WORK INSTRUCTIONS: Please give back, word for word, only the lines starting at the one containing "The width and height of the screenshot is (906, 445)." and ending at the one containing "You are a computer-use" within the material below.

[ENTRIES SHOWN — start]

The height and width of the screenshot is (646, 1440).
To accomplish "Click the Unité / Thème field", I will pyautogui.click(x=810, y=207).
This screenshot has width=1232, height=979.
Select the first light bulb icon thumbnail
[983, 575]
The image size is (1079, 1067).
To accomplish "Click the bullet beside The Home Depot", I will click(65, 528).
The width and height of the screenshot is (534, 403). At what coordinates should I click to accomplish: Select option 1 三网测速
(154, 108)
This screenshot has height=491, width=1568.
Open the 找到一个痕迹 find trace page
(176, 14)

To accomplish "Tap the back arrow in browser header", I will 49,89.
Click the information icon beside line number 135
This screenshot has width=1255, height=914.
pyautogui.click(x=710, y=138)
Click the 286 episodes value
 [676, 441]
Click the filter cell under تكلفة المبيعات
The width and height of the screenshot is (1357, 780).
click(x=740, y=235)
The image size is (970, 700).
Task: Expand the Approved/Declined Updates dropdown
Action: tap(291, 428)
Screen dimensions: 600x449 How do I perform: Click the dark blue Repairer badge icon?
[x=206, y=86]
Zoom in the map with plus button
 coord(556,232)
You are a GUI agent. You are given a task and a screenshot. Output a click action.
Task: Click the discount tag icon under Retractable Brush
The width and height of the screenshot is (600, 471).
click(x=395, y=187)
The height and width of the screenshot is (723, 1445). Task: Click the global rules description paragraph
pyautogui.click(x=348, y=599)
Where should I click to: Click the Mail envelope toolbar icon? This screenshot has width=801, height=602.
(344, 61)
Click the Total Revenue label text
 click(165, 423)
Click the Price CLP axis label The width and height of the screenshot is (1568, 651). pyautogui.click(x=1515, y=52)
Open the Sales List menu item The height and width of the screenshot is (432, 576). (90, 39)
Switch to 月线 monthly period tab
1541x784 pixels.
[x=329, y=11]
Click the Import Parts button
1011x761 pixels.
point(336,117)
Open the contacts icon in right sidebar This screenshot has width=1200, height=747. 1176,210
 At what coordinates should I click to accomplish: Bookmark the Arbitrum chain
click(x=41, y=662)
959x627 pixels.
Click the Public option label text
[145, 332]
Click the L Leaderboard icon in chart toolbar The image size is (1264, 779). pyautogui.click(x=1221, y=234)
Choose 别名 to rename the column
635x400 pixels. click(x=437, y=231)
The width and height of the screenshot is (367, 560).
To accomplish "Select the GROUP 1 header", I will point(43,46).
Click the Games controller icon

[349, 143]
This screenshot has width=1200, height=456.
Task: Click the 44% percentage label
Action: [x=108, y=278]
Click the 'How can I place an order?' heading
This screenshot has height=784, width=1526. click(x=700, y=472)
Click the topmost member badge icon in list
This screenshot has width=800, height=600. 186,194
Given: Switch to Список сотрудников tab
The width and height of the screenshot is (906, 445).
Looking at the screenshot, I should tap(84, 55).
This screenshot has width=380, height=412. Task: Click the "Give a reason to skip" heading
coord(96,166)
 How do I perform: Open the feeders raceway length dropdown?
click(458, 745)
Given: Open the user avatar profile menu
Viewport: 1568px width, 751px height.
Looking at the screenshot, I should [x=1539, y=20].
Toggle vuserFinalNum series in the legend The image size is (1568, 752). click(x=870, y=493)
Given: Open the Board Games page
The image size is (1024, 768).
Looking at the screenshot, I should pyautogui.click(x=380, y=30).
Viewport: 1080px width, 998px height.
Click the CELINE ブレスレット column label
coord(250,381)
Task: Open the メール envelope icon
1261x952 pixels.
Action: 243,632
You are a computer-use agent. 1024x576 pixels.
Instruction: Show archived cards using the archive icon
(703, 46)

[ENTRIES SHOWN — finish]

ANSWER SECTION:
The width and height of the screenshot is (906, 445).
Looking at the screenshot, I should tap(84, 55).
This screenshot has width=380, height=412. Task: Click the "Give a reason to skip" heading
coord(96,166)
 How do I perform: Open the feeders raceway length dropdown?
click(458, 745)
Given: Open the user avatar profile menu
Viewport: 1568px width, 751px height.
Looking at the screenshot, I should [x=1539, y=20].
Toggle vuserFinalNum series in the legend The image size is (1568, 752). click(x=870, y=493)
Given: Open the Board Games page
The image size is (1024, 768).
Looking at the screenshot, I should pyautogui.click(x=380, y=30).
Viewport: 1080px width, 998px height.
Click the CELINE ブレスレット column label
coord(250,381)
Task: Open the メール envelope icon
1261x952 pixels.
Action: 243,632
You are a computer-use agent. 1024x576 pixels.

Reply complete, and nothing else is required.